Zunächst versuchte er auch die feriae saturnalia zu streichen, womit er wohl ein ähnliches Ergebnis erzielte, wie wenn man einem Teenager den Ausgang zu verbieten versucht.
Doch eigentlich kam das Fest um den 25. Dezember den christlichen Missionaren sehr gelegen. Im ganzen Reich von Konstantinopel bis Schottland hatten die verschiedenen Ethnien zu diesem Zeitpunkt ihre eigenen Feste.
Allen zu verklickern, dass mit der wachsenden Sonne, die sie seit Jahrtausenden feiern, eigentlich Jesus Christus gemeint ist, war politisch gesehen eine geniale Strategie zur Missionierung.
354 n. Chr. legte Papst Liberius schliesslich den 25.12. als offizielles Geburtstagsfest des Erlösers fest. Diesen Tag zu feiern, war von nun an obligatorisch.
Die verschiedenen Bräuche um die geweihte Nacht schmolzen zum Fest zusammen, wie wir es heute kennen.
Die Römer zogen sich Kleider an und frassen weiter, die Lichter der Germanen brennen noch heute in Form von bunten Kerzen in der Adventszeit und als Menschenopfer halten heute Gritti-Bänze den Kopf hin.

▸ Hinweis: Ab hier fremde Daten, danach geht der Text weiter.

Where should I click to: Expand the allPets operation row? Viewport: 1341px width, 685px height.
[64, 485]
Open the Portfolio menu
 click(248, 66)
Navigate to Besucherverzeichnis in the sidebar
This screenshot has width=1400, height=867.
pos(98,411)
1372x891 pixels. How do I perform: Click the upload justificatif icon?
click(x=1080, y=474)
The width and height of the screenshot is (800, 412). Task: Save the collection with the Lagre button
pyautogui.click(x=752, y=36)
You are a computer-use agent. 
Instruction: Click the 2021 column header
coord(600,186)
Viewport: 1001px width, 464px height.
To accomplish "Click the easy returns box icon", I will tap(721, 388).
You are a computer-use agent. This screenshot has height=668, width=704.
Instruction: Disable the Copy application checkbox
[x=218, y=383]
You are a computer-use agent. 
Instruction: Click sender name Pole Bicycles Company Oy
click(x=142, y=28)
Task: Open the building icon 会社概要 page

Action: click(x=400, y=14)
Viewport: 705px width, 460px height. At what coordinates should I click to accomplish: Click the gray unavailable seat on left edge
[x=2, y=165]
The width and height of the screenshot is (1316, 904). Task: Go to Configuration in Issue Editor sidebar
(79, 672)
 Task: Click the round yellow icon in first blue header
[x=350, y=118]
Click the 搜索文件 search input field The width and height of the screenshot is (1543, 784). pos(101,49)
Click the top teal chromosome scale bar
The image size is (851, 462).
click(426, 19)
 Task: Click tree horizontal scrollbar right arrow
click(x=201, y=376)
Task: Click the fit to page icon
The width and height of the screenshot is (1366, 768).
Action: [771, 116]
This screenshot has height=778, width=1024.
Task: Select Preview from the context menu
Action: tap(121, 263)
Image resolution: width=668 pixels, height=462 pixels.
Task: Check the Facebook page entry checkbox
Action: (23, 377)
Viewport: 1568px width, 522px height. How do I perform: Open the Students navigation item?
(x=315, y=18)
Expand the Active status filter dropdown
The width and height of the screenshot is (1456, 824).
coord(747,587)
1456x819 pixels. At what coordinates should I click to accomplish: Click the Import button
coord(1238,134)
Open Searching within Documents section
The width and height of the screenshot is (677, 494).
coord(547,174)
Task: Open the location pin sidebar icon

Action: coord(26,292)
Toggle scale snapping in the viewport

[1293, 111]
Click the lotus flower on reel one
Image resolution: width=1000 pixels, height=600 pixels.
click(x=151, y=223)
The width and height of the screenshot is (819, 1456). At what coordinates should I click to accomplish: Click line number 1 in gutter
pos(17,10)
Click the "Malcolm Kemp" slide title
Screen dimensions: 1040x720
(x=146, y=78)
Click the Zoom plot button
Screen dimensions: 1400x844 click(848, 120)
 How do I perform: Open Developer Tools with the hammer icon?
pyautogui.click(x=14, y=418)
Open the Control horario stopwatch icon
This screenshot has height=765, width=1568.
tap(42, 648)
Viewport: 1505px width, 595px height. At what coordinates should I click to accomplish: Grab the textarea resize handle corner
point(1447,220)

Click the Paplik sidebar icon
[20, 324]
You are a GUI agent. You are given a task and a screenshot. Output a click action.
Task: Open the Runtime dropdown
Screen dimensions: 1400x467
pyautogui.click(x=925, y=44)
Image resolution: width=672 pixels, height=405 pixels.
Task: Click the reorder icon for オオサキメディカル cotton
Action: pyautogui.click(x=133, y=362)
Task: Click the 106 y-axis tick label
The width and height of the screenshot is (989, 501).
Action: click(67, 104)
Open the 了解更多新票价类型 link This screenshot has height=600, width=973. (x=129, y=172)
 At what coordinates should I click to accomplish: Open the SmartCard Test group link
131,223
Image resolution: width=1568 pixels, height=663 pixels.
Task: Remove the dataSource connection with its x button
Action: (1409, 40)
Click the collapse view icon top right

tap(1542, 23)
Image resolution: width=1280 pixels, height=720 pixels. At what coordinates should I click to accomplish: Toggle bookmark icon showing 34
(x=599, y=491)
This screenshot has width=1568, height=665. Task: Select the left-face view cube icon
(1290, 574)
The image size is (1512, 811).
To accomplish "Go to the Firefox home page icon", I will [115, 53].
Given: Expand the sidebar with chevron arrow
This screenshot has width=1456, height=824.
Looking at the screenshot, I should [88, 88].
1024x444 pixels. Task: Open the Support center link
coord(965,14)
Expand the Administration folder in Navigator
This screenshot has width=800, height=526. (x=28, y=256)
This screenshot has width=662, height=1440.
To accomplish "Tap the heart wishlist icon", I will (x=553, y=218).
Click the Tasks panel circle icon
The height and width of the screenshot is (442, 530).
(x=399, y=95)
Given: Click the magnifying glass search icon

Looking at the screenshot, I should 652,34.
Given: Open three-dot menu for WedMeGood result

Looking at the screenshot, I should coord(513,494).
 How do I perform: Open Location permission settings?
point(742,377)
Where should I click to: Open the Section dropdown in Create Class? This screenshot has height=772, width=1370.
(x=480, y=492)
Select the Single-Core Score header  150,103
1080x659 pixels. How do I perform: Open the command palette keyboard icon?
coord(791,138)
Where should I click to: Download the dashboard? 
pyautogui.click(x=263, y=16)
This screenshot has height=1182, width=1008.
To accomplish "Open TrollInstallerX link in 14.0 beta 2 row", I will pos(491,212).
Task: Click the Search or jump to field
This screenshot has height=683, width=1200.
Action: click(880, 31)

Die religiösen Hintergründe verschwanden zwischen Mittelalter und Neuzeit immer mehr und machten Platz für überdrüssige Festtagsmenüs (gell, Baroni), kitschige Blockbuster und übertriebene Weihnachtsgeschenke.
Dem X-Mas-Fest kommerziellen Charakter vorzuwerfen, ist etwa genauso lächerlich, wie deinem Grosi zu unterstellen, sie trage altmodische Klamotten.
Heiligabend und Weihnachten drehten sich also schon immer darum, sich selbst und seinen Nächsten etwas Besonderes zu gönnen. Früher war das eine Massenorgie – und heute ist es halt Glühwein.